### [Record extracts]
= = =

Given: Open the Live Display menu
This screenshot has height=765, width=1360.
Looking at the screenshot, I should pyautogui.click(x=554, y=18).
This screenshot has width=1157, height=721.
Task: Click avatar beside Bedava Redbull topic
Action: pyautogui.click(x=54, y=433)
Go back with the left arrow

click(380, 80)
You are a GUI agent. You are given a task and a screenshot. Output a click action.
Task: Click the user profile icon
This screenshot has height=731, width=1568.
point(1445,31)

= = =

### [What the exercise asks]
Please write out the records from above, keeping every line exact.

### [Response area]
Given: Open the Live Display menu
This screenshot has height=765, width=1360.
Looking at the screenshot, I should pyautogui.click(x=554, y=18).
This screenshot has width=1157, height=721.
Task: Click avatar beside Bedava Redbull topic
Action: pyautogui.click(x=54, y=433)
Go back with the left arrow

click(380, 80)
You are a GUI agent. You are given a task and a screenshot. Output a click action.
Task: Click the user profile icon
This screenshot has height=731, width=1568.
point(1445,31)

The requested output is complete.